----- Supplied data -----

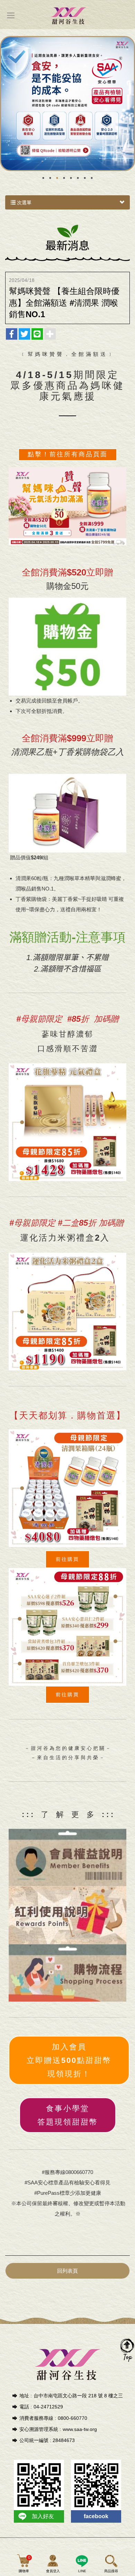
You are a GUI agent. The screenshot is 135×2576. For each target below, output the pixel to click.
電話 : (25, 2406)
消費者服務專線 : (37, 2418)
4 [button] (64, 178)
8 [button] (91, 178)
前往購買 (67, 1694)
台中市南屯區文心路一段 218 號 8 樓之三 (78, 2395)
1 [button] (43, 178)
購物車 (24, 2564)
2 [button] (50, 178)
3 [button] (57, 178)
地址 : (25, 2395)
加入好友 (43, 2516)
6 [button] (77, 178)
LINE (82, 2571)
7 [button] (84, 178)
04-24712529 (48, 2406)
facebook (96, 2516)
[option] (67, 103)
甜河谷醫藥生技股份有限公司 (68, 15)
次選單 (24, 202)
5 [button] (71, 178)
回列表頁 (67, 2271)
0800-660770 (72, 2418)
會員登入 (53, 2571)
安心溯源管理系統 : (40, 2429)
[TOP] (127, 2350)
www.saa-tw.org (80, 2429)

-----

Activity: The expected output is every record above, copied exactly, without pictures.

Response to this exercise:
You are a GUI agent. The screenshot is 135×2576. For each target below, output the pixel to click.
電話 : (25, 2406)
消費者服務專線 : (37, 2418)
4 [button] (64, 178)
8 [button] (91, 178)
前往購買 (67, 1694)
台中市南屯區文心路一段 218 號 8 樓之三 (78, 2395)
1 [button] (43, 178)
購物車 (24, 2564)
2 [button] (50, 178)
3 [button] (57, 178)
地址 : (25, 2395)
加入好友 (43, 2516)
6 [button] (77, 178)
LINE (82, 2571)
7 [button] (84, 178)
04-24712529 (48, 2406)
facebook (96, 2516)
[option] (67, 103)
甜河谷醫藥生技股份有限公司 (68, 15)
次選單 (24, 202)
5 [button] (71, 178)
回列表頁 (67, 2271)
0800-660770 (72, 2418)
會員登入 (53, 2571)
安心溯源管理系統 : (40, 2429)
[TOP] (127, 2350)
www.saa-tw.org (80, 2429)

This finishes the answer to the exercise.